D. It can be caused by external factors such as economic disadvantage or lack
of education.
E. It replaces the DSM-IV diagnoses of reading disorder, mathematics disorder, disorder of written expression, and learning disorder not otherwise
specified.

A

Correct Answer: E. It replaces the DSM-IV diagnoses of reading disorder, mathematics disorder, disorder of written expression, and learning disorder not otherwise specified.

32
Q

Which of the following statements about developmental coordination disorder
(DCD) is true?
A. The disorder is usually not diagnosed before the age of 7 years.
B. Symptoms have usually improved significantly at 1-year follow-up.
C. In most cases, symptoms are no longer evident by adolescence.
D. DCD has no clear relationship with prenatal alcohol exposure, preterm
birth, or low birth weight.
E. Cerebellar dysfunction is hypothesized to play a role in DCD.

A

Correct Answer: E. Cerebellar dysfunction is hypothesized to play a role in
DCD.

33
Q

At her child’s third office visit, the mother of an 8-year-old boy with a 6-month
history of excessive eye blinking and intermittent chirping says that she has
noticed the development of grunting sounds since he started school this term.
What is the most likely diagnosis?
A. Tourette’s disorder.
B. Provisional tic disorder.
C. Temporary tic disorder.
D. Persistent (chronic) vocal tic disorder.
E. Transient tic disorder, recurrent.

A

Correct Answer: B. Provisional tic disorder.

34
Q

A 5-year-old girl is referred to your care with a DSM-IV diagnosis of chronic
motor or vocal tic disorder.
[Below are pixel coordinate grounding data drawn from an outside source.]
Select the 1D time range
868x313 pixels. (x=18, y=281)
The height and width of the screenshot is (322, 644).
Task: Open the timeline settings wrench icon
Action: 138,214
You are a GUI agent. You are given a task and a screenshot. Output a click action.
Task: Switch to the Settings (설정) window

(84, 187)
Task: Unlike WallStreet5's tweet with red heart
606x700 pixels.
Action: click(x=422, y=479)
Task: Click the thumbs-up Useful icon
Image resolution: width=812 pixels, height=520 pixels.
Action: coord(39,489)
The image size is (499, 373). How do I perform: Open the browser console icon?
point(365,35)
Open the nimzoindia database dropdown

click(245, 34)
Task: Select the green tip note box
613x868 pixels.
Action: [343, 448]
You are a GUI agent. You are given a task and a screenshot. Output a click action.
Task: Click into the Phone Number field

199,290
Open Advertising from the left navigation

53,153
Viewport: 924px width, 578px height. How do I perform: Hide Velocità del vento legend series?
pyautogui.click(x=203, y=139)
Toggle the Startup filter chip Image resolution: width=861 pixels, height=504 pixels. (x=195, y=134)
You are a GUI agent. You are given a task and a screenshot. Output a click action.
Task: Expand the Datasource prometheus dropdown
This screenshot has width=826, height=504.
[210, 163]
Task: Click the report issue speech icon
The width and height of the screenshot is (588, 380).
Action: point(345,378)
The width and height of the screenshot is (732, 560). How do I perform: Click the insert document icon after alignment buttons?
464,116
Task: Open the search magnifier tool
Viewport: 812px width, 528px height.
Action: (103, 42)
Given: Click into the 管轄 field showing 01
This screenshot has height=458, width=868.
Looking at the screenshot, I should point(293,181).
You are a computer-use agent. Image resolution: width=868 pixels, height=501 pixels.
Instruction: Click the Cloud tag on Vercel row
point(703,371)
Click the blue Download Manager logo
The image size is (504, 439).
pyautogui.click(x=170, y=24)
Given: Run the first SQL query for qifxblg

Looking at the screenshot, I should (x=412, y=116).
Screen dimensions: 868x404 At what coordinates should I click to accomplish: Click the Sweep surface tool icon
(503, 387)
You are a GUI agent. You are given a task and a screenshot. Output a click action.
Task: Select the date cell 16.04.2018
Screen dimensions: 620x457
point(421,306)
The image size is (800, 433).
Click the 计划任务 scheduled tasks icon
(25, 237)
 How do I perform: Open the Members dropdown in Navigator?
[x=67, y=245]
Under DSM-5, she would meet criteria for persistent (chronic) motor or vocal tic disorder. Which of the following statements
about her new diagnosis under DSM-5 is false?
A. She may have single or multiple motor or vocal tics, but not both.
B. Her tics must persist for more than 1 year since first tic onset without a ticfree period for 3 consecutive months to meet diagnostic criteria.
C. Her tics may wax and wane in frequency but have persisted for more than
1 year since first tic onset.
D. She has never met criteria for Tourette’s disorder.
E. A specifier may be added to the diagnosis of persistent (chronic) motor or
vocal tic disorder to indicate whether the girl has motor or vocal tics.

A

Correct Answer: B. Her tics must persist for more than 1 year since first tic onset without a tic-free period for 3 consecutive months to meet diagnostic criteria.